● **Material shown**:
※ ※ ※

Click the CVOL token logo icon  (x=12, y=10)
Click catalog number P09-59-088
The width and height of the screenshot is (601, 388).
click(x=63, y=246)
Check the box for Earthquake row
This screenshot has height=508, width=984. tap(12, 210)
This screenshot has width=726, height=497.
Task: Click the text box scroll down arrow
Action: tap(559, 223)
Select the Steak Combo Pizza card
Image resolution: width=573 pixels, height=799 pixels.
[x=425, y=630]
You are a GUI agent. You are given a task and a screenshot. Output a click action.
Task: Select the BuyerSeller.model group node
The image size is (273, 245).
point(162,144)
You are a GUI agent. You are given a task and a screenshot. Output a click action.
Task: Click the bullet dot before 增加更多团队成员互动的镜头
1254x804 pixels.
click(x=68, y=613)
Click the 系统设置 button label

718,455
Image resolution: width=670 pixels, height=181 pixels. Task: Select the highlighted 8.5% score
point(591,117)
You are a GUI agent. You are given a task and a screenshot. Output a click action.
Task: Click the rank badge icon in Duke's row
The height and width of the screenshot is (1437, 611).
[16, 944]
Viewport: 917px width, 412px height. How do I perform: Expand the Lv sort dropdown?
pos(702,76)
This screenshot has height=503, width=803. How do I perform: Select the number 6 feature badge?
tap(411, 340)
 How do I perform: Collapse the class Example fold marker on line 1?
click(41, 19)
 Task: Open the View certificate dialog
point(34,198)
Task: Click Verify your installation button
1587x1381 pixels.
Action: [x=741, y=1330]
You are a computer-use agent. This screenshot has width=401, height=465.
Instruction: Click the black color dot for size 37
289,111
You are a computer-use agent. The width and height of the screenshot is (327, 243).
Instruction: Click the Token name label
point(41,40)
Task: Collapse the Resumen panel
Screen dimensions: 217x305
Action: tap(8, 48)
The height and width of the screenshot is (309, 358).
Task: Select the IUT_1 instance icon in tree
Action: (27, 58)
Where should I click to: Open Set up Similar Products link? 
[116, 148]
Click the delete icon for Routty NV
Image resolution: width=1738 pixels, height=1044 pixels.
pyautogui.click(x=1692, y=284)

※ ※ ※

● **Prompt**: All the entries above are to be transcribed without any alteration.

● **Answer to the exercise**:
Click the CVOL token logo icon  (x=12, y=10)
Click catalog number P09-59-088
The width and height of the screenshot is (601, 388).
click(x=63, y=246)
Check the box for Earthquake row
This screenshot has height=508, width=984. tap(12, 210)
This screenshot has width=726, height=497.
Task: Click the text box scroll down arrow
Action: tap(559, 223)
Select the Steak Combo Pizza card
Image resolution: width=573 pixels, height=799 pixels.
[x=425, y=630]
You are a GUI agent. You are given a task and a screenshot. Output a click action.
Task: Select the BuyerSeller.model group node
The image size is (273, 245).
point(162,144)
You are a GUI agent. You are given a task and a screenshot. Output a click action.
Task: Click the bullet dot before 增加更多团队成员互动的镜头
1254x804 pixels.
click(x=68, y=613)
Click the 系统设置 button label

718,455
Image resolution: width=670 pixels, height=181 pixels. Task: Select the highlighted 8.5% score
point(591,117)
You are a GUI agent. You are given a task and a screenshot. Output a click action.
Task: Click the rank badge icon in Duke's row
The height and width of the screenshot is (1437, 611).
[16, 944]
Viewport: 917px width, 412px height. How do I perform: Expand the Lv sort dropdown?
pos(702,76)
This screenshot has height=503, width=803. How do I perform: Select the number 6 feature badge?
tap(411, 340)
 How do I perform: Collapse the class Example fold marker on line 1?
click(41, 19)
 Task: Open the View certificate dialog
point(34,198)
Task: Click Verify your installation button
1587x1381 pixels.
Action: [x=741, y=1330]
You are a computer-use agent. This screenshot has width=401, height=465.
Instruction: Click the black color dot for size 37
289,111
You are a computer-use agent. The width and height of the screenshot is (327, 243).
Instruction: Click the Token name label
point(41,40)
Task: Collapse the Resumen panel
Screen dimensions: 217x305
Action: tap(8, 48)
The height and width of the screenshot is (309, 358).
Task: Select the IUT_1 instance icon in tree
Action: (27, 58)
Where should I click to: Open Set up Similar Products link? 
[116, 148]
Click the delete icon for Routty NV
Image resolution: width=1738 pixels, height=1044 pixels.
pyautogui.click(x=1692, y=284)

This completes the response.